■ **GIVEN PASSAGE**
════════
Questions tagged [integral-equations]

This tag is about questions regarding the integral equations. An integral equation is an equation in which the unknown function appears under the integral sign. There is no universal method for solving integral equations. Solution methods and even the existence of a solution depend on the particular form of the integral equation.

An Integral Equation is an equation in which the unknown function appears under the integral sign. There is no universal method for solving integral equations. Solution methods and even the existence of a solution depend on the particular form of the integral equation.

A general integral equation for an unknown function $y(x)$ can be written as $$f(x) = a(x)y(x) +\int^b_a k(x,t)y(t)dt$$ where $~f(x),a(x)~$ and $~k(x,t)~$ are given functions (the function $~f(x)~$ corresponds to an external force).

The function $k(x,t)$ is called the kernel.

Classification : There are different types of integral equations. We can classify a given equation in the following three ways.

  • The equation is said to be of the Integral Equations of First kind if the unknown function only appears under the integral sign, i.e. if $a(x) ≡ 0$, and otherwise of the Integral Equations of Second kind.
════════
[Text and item location entries]
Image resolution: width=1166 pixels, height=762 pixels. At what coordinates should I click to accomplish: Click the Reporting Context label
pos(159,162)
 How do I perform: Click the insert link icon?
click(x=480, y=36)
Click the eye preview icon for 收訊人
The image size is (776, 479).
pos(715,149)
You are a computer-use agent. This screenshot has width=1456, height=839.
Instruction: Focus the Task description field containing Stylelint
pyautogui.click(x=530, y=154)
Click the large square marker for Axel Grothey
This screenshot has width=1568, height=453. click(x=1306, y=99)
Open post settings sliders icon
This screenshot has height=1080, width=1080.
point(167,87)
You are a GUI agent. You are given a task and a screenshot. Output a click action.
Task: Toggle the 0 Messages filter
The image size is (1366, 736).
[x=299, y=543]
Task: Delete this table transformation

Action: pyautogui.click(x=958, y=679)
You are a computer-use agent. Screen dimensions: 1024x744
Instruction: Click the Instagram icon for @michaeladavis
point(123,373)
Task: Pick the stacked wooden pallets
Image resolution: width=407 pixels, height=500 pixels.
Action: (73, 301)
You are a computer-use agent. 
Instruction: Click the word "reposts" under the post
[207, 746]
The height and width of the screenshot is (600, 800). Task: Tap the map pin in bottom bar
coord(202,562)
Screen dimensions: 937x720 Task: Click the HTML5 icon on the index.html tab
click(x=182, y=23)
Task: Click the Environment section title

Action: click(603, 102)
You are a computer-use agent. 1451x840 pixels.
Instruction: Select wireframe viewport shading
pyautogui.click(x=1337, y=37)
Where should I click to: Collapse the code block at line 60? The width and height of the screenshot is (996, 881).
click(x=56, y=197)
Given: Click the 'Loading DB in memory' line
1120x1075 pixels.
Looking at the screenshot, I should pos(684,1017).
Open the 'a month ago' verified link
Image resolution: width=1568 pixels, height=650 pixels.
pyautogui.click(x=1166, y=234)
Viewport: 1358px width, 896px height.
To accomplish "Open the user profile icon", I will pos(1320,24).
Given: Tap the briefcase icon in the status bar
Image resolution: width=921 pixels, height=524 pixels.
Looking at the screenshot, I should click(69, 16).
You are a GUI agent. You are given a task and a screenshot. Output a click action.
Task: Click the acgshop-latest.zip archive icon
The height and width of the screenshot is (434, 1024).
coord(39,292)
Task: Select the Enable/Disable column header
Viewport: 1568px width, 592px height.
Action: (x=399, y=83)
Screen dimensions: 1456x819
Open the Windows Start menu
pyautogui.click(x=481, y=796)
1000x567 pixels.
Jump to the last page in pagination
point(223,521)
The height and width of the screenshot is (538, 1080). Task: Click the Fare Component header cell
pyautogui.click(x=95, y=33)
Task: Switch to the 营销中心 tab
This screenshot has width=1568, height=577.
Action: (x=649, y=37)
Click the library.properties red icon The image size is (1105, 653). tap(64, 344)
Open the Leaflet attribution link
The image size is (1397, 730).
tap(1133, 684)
════════
■ **WHAT THIS TASK INVOLVES**
Please extend the integral equations passage above, picking up after its last sentence.

■ **RESPONSE FOR THIS EXERCISE**
  • The equation is said to be a Fredholm Integral Equations if the integration limits $~a~$ and $~b~$ are constants, and a Volterra Integral Equations if $~a~$ and $~b~$ are functions of $x$.

  • The equation are said to be Homogeneous Integral Equations if $f(x) ≡ 0$ otherwise Inhomogeneous Integral Equations.

Applications: Integral equations arise in many scientific and engineering problems. A large class of initial and boundary value problems can be converted to Volterra or Fredholm integral equations. The potential theory contributed more than any field to give rise to integral equations. Mathematical physics models, such as diffraction problems, scattering in quantum mechanics, conformal mapping, and water waves also contributed to the creation of integral equations.

References:

"Handbook of Mathematics" by I.N. Bronshtein · K.A. Semendyayev · G.Musiol · H.Muehlig

"https://en.wikipedia.org/wiki/Integral_equation"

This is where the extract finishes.